• **Exercise instructions**
Pictures left aside, return the lines below exactly, from the one with "Given: Click the" to the end, including both ends.

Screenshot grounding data
....
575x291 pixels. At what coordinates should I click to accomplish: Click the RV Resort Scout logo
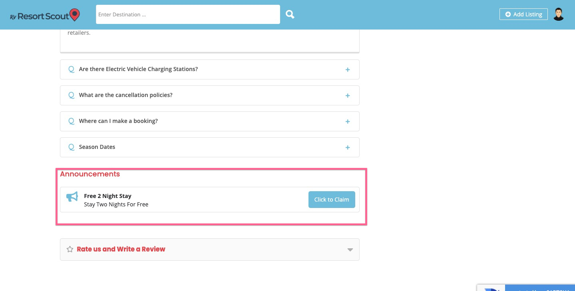click(x=45, y=15)
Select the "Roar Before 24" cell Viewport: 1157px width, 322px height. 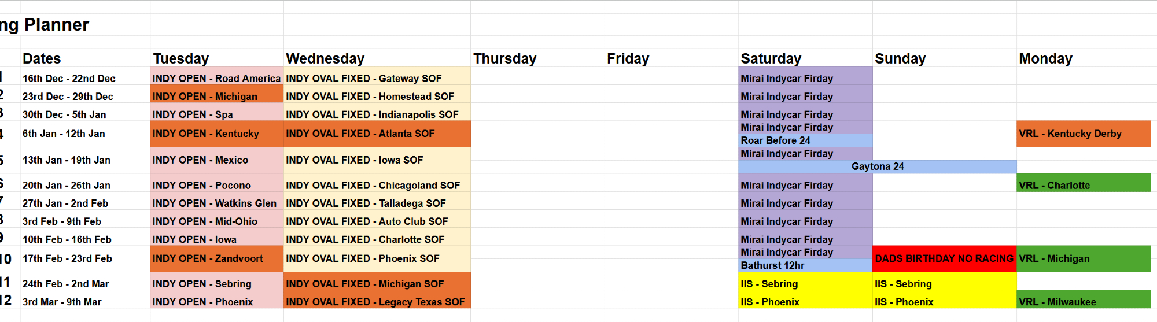[x=805, y=140]
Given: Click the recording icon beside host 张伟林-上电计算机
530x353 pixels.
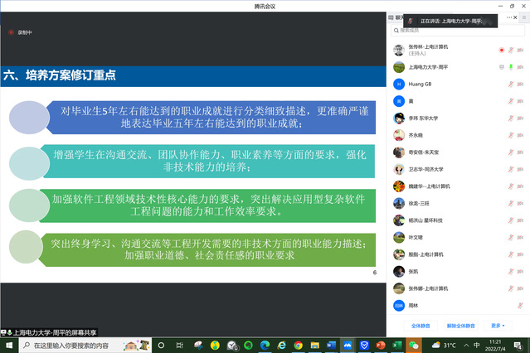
....
• **Response area**
Given: Click the recording icon beside host 张伟林-上电计算机
530x353 pixels.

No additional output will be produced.